(Beginning of Exercise material)

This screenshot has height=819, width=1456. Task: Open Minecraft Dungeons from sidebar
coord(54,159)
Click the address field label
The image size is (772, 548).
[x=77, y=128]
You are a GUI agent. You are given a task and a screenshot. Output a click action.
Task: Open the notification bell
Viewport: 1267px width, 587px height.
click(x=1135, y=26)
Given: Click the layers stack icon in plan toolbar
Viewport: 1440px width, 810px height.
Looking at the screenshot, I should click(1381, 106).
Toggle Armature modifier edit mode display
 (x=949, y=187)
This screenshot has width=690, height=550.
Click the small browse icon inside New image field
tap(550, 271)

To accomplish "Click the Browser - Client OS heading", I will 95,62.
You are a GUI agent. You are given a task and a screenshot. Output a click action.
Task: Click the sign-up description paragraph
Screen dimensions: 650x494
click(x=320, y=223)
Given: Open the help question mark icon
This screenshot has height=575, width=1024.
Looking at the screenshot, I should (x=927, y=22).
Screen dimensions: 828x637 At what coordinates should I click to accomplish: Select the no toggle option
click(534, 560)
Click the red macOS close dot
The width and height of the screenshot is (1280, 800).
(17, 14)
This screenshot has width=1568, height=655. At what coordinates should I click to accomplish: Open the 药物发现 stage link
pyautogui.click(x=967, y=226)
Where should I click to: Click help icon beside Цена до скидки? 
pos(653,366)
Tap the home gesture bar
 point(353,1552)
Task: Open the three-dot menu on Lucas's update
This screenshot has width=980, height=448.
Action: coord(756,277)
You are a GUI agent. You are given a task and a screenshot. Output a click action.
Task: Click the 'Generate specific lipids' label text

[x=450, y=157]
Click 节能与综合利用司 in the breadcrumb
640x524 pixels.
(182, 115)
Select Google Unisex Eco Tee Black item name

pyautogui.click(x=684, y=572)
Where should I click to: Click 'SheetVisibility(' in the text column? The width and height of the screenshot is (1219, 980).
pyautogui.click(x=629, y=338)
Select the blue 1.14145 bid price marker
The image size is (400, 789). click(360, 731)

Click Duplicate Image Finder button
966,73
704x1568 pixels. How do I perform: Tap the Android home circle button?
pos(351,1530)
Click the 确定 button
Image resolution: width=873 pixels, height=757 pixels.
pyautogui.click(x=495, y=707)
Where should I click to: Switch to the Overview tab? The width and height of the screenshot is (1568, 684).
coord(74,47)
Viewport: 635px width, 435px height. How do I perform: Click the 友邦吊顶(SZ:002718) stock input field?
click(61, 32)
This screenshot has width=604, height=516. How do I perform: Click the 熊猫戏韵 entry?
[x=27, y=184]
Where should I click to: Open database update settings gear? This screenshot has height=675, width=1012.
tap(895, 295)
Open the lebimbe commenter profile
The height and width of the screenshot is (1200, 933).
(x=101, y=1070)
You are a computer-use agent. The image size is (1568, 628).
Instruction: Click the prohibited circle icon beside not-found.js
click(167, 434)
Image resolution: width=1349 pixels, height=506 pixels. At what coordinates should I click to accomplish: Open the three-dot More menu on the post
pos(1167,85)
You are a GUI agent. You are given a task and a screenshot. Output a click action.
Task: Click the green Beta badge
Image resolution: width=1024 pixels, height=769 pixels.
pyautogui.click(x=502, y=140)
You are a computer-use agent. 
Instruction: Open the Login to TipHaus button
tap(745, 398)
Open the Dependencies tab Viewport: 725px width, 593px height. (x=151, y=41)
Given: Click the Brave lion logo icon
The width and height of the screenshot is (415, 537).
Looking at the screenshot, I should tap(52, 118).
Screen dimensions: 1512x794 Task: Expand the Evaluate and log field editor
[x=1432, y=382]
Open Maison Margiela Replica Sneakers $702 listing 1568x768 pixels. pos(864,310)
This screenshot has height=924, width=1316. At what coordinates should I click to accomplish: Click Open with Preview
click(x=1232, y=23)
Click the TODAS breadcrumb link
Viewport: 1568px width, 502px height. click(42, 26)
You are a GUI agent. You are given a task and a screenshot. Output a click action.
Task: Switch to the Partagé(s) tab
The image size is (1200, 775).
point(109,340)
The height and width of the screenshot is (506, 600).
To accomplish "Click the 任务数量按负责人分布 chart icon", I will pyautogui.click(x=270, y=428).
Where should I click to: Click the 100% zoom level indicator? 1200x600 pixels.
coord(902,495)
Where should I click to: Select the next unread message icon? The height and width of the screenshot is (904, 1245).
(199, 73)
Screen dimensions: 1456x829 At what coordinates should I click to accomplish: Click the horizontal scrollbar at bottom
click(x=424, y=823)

(End of Exercise material)

Task item: If a line of the data holds the string "computer", list it.

Exercise response:
You are a computer-use agent. The image size is (1568, 628).
You are a computer-use agent. 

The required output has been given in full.